NDP health critic France Gélinas said she was “horrified” by Warner’s testimony.
A majority of witnesses appearing before the March 23 hearings of the Finance and Economic Affairs Committee want conscience protection for physicians and other health-care workers written into the new law.
Hamilton Dr. Jane Dobson held back tears as she described the pressure she’s faced since the College of Physicians and Surgeons of Ontario ruled doctors with a moral, ethical or religious objection to assisted suicide must nevertheless provide an “effective referral” for the procedure.
“If I don’t comply, I face fines and the possible suspension of my licence,” Dobson said.
Dobson described how her own brother became suicidal when, at age 50, he discovered his tonsillar cancer had spread to his brain.

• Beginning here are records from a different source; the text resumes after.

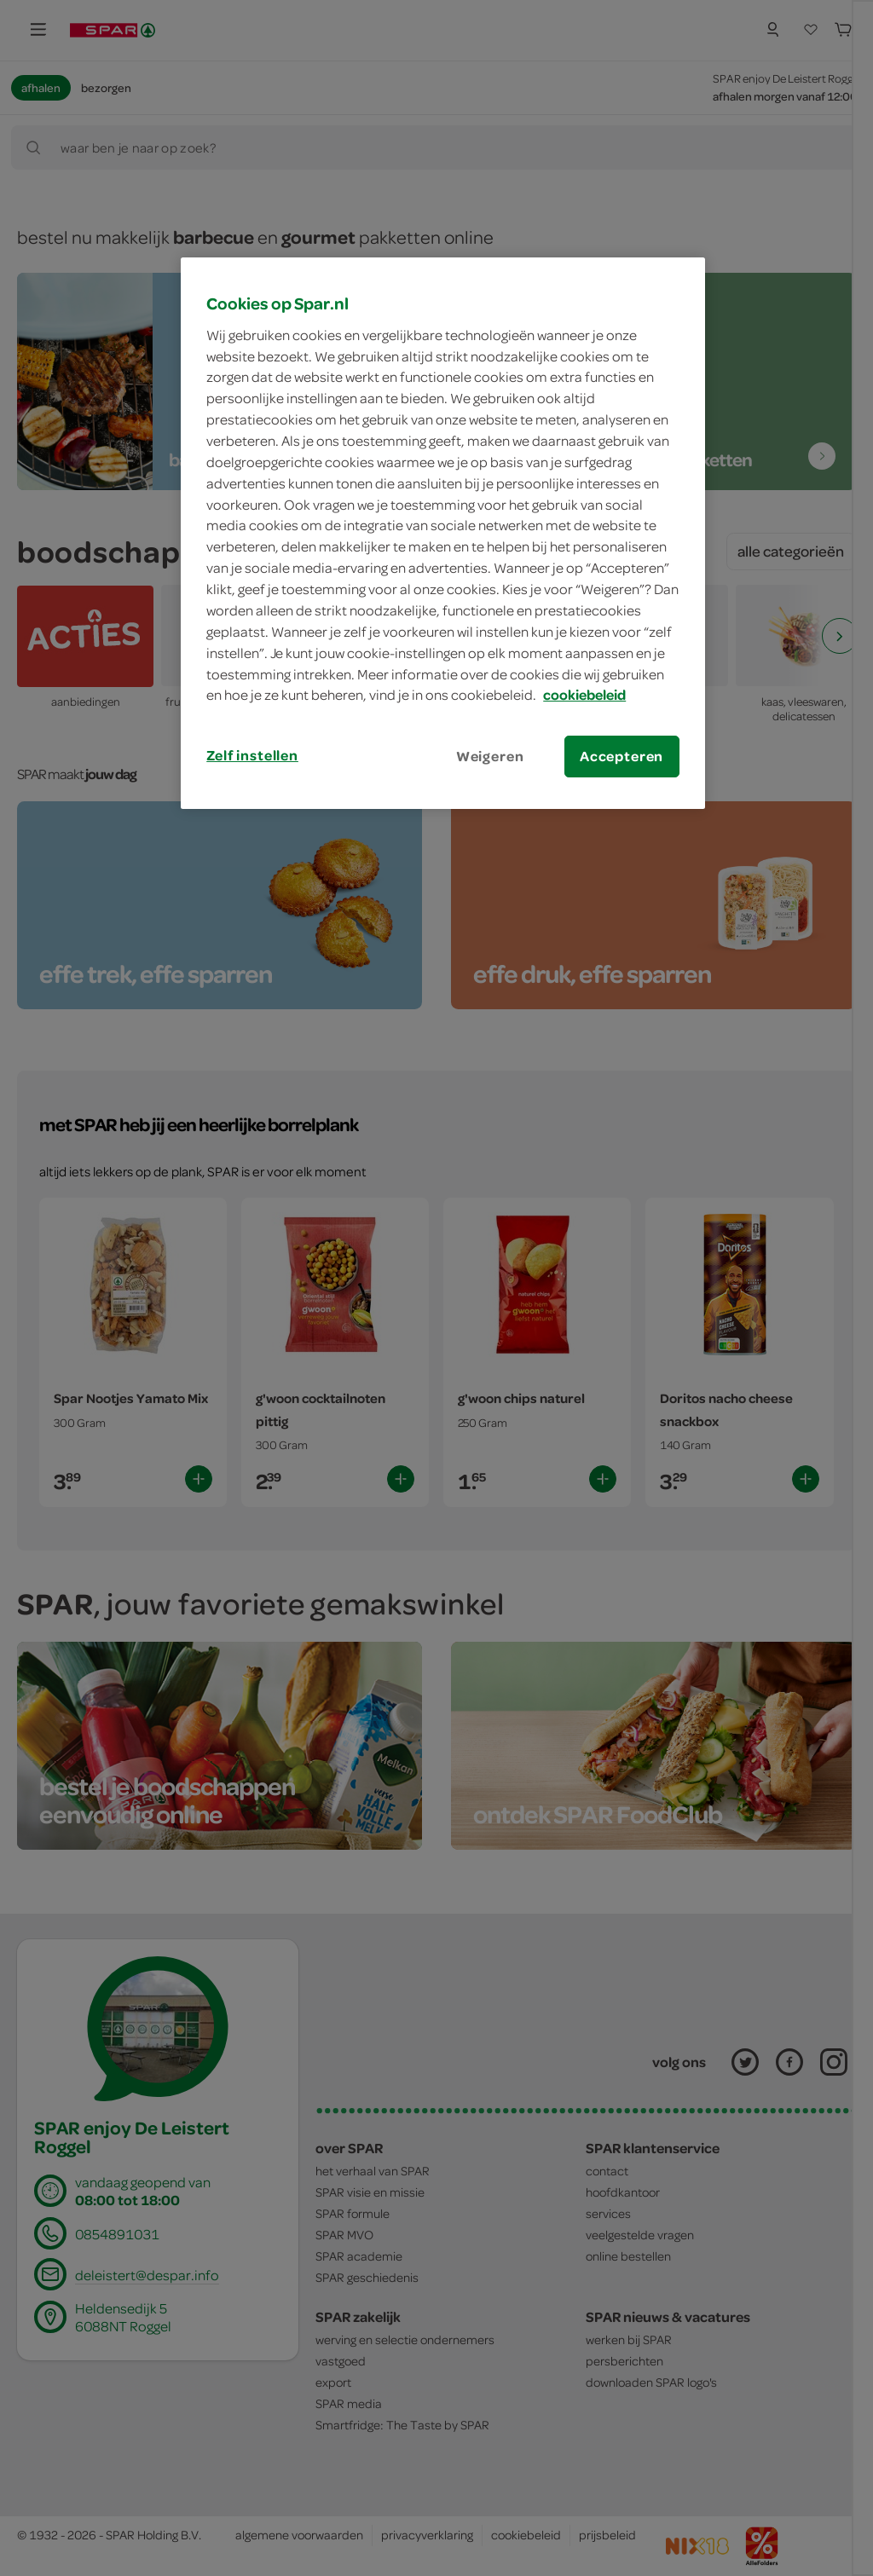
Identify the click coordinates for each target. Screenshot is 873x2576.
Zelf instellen (252, 755)
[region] (442, 533)
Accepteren (621, 756)
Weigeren (490, 756)
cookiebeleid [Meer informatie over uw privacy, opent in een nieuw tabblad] (584, 694)
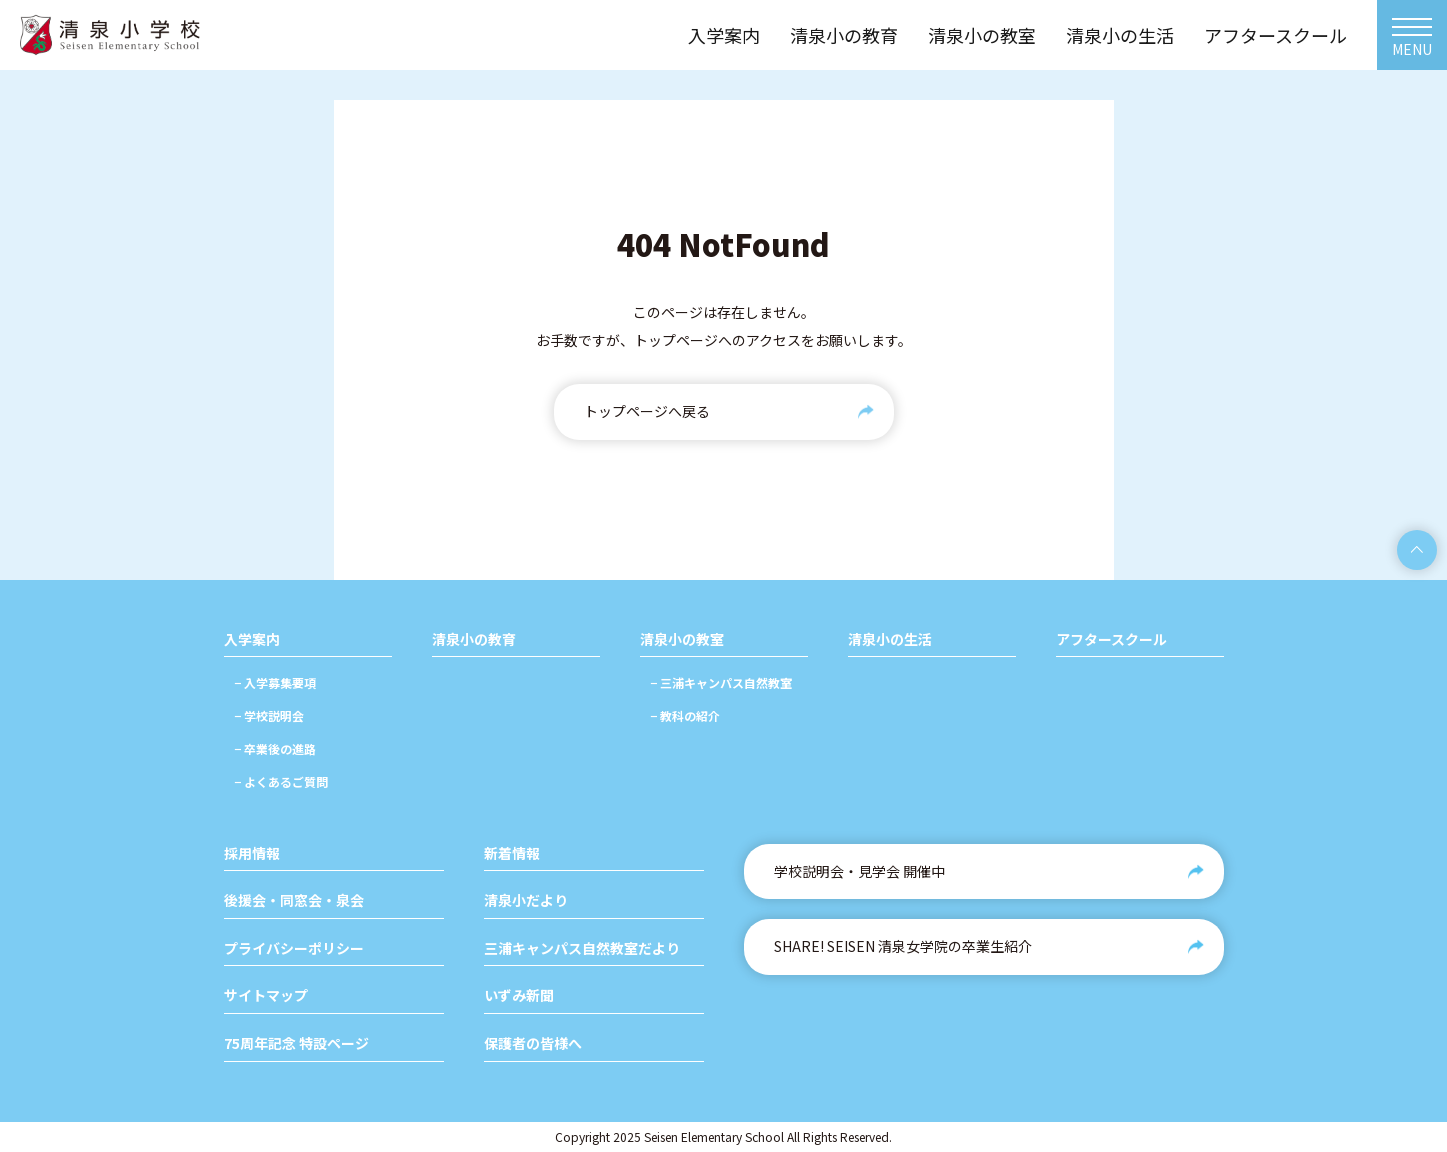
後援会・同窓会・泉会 (294, 900)
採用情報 (252, 853)
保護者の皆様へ (533, 1043)
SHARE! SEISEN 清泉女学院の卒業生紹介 (903, 946)
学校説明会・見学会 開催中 (859, 871)
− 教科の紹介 (685, 715)
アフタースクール (1111, 639)
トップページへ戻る (647, 411)
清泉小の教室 (682, 639)
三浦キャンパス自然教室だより (582, 948)
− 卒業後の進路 (275, 748)
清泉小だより (526, 900)
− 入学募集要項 (275, 682)
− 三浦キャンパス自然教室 (721, 682)
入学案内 (252, 639)
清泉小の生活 (890, 639)
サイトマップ (266, 995)
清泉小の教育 (474, 639)
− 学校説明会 (269, 715)
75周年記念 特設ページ (296, 1043)
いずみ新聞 (519, 995)
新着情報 (512, 853)
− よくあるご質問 (281, 781)
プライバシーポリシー (294, 948)
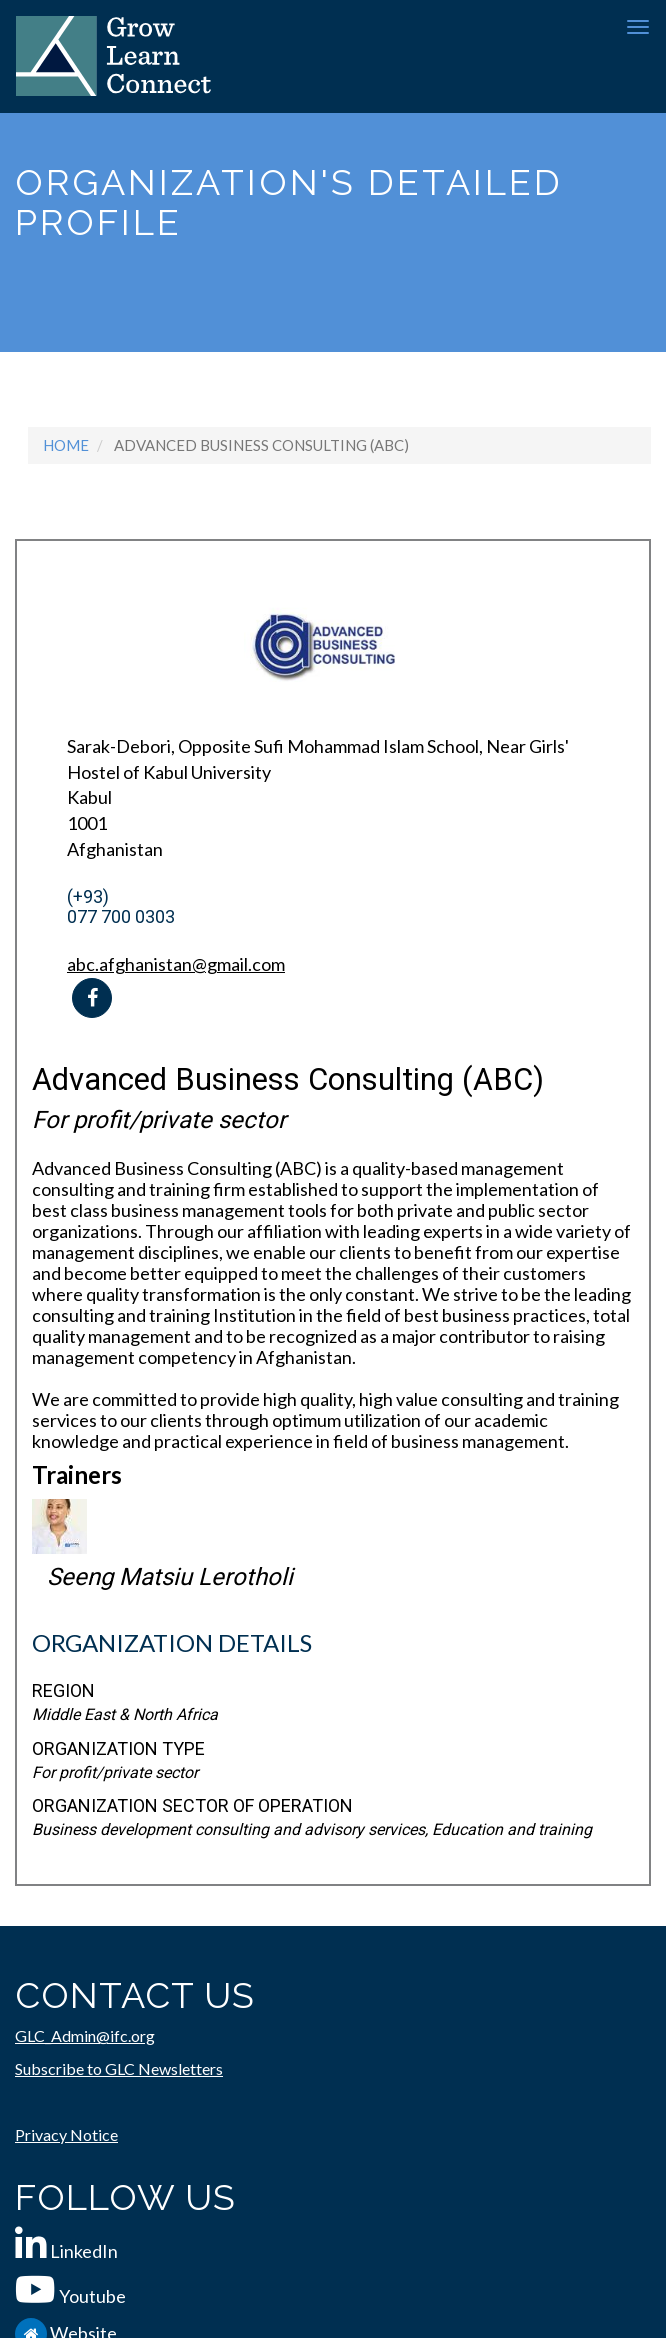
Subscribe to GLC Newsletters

Then “he was admitted to the psychiatric ward for therapy. His mood rebounded and he spent the next months of his life receiving care, first at home and then in hospice, where he was able to reconnect and reconcile with old friends and family members and he spent meaningful time with his two young sons and his wife,” Dobson said. “He was truly grateful for the extra time.”
University of Toronto professor and St. Michael’s Hospital endocrinologist Dr. Maria Wolfs said medical schools are facing pressure to weed out students who might object to assisted suicide.
“If conscience protection is not included in Bill-84, future physician training in Ontario may be at risk,” Wolfs said.
The University of Toronto School of Medicine encourages doctors in training to act on their consciences and to form an ethical foundation for their future practice, but the College of Physicians and Surgeons of Ontario’s duty-to-refer policy is undermining student training, said Wolfs.
“Those who are objecting conscientiously are worried they might not be able to practise ... in areas such as palliative care, critical care, and oncology,” or in remote locations where effective referral is not an option.
Representing B’Nai Brith Canada, psychiatrist Dr. Janice Halpern said the College of Physicians and Surgeons’ policy is at odds with the subtleties of a psychiatric doctor-patient relationship. She questioned how long a psychiatrist can work with a patient “on finding their will to live again” before referring that patient for assisted suicide.